Großer und Schröder fanden bei In-vitro-Versuchen, dass Zellen des Gefäßendothels den oxidativen Stress durch das Superoxid-Anion und Wasserstoffperoxid besser überstehen, wenn sie mit ASS vorbehandelt wurden; diese Effekte waren konzentrationsabhängig. Nachdem der Befund feststand, begann die Suche nach dem Wirkmechanismus. Die Vermutung, dass es sich um ein COX-Hemmung handelt, erwies sich als falsch, weil andere COX-Hemmer wie Salicylsäure, Indometacin und Diclofenac nicht endothelprotektiv wirkten. Dagegen zeigte sich, dass die Wirkung mit einem Anstieg von Stickstoffmonoxid in den Endothelzellen einhergeht: ASS stimuliert konzentrationsabhängig die NO-Synthase, NO wiederum schützt das Endothel auf zweifache Weise:
- Durch Aktivierung der löslichen Guanylatcyclase (sGC) fördert es die Umwandlung von GTP in cGMP, worauf die Konzentrationen der Hämoxygenase-1 und – im Folgeschritt – des antioxidativ wirksamen Bilirubins ansteigen.

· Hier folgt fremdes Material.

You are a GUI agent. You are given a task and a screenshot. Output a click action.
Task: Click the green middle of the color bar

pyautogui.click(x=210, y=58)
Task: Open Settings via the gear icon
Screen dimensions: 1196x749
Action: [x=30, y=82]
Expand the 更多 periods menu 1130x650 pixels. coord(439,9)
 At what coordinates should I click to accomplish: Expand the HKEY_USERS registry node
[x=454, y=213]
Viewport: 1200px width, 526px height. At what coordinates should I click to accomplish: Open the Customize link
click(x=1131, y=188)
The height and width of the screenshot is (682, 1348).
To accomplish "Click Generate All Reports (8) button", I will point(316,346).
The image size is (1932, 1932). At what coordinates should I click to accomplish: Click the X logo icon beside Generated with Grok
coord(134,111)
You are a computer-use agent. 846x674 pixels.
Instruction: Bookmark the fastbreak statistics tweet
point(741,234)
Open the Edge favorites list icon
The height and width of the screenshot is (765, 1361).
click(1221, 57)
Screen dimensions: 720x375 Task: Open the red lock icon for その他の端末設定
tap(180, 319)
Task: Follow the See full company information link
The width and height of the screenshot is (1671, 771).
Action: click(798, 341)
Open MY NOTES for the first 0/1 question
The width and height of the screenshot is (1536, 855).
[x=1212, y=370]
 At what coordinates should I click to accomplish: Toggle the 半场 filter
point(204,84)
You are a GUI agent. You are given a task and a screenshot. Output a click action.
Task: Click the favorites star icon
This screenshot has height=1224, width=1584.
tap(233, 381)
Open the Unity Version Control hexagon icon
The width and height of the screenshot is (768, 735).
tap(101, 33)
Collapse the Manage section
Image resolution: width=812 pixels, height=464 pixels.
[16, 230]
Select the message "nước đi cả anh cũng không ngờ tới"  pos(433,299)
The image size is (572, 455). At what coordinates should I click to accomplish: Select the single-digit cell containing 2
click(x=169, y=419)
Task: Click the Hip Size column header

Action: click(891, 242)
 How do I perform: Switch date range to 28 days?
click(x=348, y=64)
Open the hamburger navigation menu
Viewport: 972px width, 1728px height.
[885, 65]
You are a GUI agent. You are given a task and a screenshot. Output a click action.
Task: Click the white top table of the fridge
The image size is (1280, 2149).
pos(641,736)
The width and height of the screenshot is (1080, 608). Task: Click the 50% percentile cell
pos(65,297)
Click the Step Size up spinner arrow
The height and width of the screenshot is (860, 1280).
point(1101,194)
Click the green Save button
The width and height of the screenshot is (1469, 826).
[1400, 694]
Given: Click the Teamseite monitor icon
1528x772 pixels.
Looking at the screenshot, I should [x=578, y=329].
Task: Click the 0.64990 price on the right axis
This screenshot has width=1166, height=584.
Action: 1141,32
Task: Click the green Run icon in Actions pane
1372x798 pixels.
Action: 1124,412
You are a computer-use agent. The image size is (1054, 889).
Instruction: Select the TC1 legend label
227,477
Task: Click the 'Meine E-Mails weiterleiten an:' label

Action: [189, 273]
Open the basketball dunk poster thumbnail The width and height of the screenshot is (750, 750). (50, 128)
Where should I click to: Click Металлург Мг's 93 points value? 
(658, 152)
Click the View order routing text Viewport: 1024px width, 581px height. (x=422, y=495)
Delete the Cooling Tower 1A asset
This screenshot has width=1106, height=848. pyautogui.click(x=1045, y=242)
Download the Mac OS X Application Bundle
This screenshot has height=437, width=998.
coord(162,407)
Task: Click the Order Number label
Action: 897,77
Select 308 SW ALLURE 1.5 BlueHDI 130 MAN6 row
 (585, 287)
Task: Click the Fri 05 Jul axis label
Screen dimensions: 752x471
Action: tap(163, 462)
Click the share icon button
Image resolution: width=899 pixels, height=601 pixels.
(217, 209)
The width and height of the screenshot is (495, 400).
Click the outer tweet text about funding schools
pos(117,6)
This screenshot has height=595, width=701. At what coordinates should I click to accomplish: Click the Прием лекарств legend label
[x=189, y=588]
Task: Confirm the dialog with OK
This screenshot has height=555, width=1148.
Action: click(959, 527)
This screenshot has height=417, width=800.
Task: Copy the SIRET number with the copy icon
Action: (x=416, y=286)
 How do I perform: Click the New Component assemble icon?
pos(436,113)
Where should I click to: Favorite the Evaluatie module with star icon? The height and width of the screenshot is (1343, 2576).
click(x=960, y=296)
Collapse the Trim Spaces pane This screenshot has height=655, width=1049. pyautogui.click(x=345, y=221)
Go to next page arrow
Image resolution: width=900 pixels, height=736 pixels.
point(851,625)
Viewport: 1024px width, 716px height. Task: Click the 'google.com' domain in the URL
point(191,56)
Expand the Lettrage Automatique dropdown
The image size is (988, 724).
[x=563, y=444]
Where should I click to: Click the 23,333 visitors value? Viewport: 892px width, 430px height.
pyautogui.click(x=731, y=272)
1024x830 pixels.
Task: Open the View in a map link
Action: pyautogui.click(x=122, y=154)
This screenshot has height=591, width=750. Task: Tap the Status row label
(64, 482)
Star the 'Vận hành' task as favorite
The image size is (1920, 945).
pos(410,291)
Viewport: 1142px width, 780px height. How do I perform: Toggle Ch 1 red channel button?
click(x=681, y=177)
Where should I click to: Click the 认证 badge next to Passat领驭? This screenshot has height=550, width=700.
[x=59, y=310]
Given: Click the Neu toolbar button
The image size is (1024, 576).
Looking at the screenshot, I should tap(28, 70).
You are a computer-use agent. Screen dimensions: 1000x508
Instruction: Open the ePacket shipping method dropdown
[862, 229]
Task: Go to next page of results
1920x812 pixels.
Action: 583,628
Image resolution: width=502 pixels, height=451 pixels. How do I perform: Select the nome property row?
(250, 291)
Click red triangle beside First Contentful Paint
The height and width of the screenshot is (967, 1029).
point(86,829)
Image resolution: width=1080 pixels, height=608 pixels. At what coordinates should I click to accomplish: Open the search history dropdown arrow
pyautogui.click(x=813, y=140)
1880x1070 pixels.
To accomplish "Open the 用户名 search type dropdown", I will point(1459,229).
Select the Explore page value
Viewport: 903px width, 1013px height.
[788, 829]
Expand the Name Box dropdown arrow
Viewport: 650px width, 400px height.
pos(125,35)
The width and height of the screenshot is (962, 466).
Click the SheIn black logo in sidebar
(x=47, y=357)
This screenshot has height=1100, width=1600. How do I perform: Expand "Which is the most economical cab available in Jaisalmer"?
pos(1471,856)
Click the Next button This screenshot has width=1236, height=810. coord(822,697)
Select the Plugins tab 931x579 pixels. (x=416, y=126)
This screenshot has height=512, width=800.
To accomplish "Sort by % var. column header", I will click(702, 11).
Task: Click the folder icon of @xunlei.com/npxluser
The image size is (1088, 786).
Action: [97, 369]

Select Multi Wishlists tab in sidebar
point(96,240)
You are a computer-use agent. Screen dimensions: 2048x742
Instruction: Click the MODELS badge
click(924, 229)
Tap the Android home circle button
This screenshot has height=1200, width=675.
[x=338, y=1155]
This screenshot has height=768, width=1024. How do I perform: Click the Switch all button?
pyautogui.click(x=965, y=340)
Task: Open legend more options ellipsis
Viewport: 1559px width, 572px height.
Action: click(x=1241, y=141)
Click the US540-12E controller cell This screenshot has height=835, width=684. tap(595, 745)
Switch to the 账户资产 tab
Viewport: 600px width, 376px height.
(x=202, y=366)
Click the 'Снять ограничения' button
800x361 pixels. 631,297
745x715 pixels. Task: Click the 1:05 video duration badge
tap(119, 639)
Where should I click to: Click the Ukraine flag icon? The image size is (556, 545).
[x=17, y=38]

- NO lässt die Ferritin-Konzentration ansteigen und mindert dadurch die Konzentration von freiem Eisen, einem Faktor für die Bildung von Sauerstoffradikalen, im Blut.
Der Hypothese der NO-Stimulation wurde dadurch bekräftigt, dass der NO-Radikalfänger PTIO und der sGC-Inhibitor ODQ die beschriebene Schutzwirkung von ASS aufheben [4].
Dr. Wolfgang Caesar
Quelle:
Veranstaltung der Firma Phoenix Pharmahandel am 3. November im Institut für Pharmazie und Lebensmittelchemie der Universität Erlangen.
[1] Gbahou, F., et al.: Protean agonism at histamine H3 receptors in vitro and in vivo. Proc. Natl. Acad. Sci. 100, 11068 –11091 (2003).
[2] Pojer, F., et al.: CloQ, a prenyltransferase involved in clorobiocin biosynthesis. Proc. Natl. Acad. Sci. 100, 2316 – 2321 (2003).
[3] Meinel, L., et al.: Localized insuline-like growth factor I delivery to enhance new bone formation. Bone 33, 660 – 672 (2003).
[4] Grosser, N., Schröder, H.: Aspirin protects endothelial cells from oxidant damage via the nitric oxide-cGMP pathway. Arterioscl. Thromb. Vasc. Biol. 23, 1345 –1351 (2003).